**Written instruction**
Rewrite the rows from the start of the records through the line with "click(37, 591)", swapping "warning triangle" for "alert triangle" and keeping everything else the same.
- - - - - - -
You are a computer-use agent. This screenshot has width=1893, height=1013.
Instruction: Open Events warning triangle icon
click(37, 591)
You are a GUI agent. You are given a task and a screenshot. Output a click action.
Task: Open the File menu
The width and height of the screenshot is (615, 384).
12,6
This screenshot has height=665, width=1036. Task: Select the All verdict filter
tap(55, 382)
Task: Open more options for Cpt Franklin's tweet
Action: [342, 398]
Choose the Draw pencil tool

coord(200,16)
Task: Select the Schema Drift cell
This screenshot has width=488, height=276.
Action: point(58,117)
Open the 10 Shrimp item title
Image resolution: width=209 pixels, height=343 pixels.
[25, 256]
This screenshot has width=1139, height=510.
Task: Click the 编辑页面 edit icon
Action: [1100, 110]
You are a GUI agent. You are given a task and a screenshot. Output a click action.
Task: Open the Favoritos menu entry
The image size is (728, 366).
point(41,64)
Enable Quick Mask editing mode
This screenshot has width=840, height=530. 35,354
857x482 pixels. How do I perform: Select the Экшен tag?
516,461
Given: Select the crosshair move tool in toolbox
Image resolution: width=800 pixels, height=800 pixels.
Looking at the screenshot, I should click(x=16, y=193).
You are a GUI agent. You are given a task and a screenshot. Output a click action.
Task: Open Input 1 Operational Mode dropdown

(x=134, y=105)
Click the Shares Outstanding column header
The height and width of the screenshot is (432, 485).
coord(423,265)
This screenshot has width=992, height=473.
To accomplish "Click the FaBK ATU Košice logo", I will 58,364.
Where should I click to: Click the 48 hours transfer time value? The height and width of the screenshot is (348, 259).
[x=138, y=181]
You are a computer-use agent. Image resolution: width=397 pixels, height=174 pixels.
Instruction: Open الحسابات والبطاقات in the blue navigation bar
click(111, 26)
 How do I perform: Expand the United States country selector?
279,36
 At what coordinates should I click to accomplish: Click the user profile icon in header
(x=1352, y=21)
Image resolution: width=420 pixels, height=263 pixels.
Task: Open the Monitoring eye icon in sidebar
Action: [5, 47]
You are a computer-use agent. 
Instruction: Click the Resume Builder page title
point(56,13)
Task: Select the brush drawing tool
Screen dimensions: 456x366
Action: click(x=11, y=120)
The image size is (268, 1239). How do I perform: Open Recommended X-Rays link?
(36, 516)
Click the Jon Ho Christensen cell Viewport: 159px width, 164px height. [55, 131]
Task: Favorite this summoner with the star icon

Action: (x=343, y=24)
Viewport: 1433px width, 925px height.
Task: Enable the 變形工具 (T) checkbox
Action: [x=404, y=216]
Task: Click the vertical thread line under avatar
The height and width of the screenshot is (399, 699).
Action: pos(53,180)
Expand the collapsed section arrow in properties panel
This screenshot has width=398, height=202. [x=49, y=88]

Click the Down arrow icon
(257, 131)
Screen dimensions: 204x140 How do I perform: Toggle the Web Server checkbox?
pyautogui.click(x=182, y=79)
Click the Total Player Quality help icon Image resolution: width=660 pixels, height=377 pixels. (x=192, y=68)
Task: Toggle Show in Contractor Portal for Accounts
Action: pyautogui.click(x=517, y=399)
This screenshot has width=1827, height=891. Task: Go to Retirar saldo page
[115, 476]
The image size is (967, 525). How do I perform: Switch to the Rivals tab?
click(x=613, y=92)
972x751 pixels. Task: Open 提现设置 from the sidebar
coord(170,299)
- - - - - - -
**Finished exercise**
You are a computer-use agent. This screenshot has width=1893, height=1013.
Instruction: Open Events alert triangle icon
click(37, 591)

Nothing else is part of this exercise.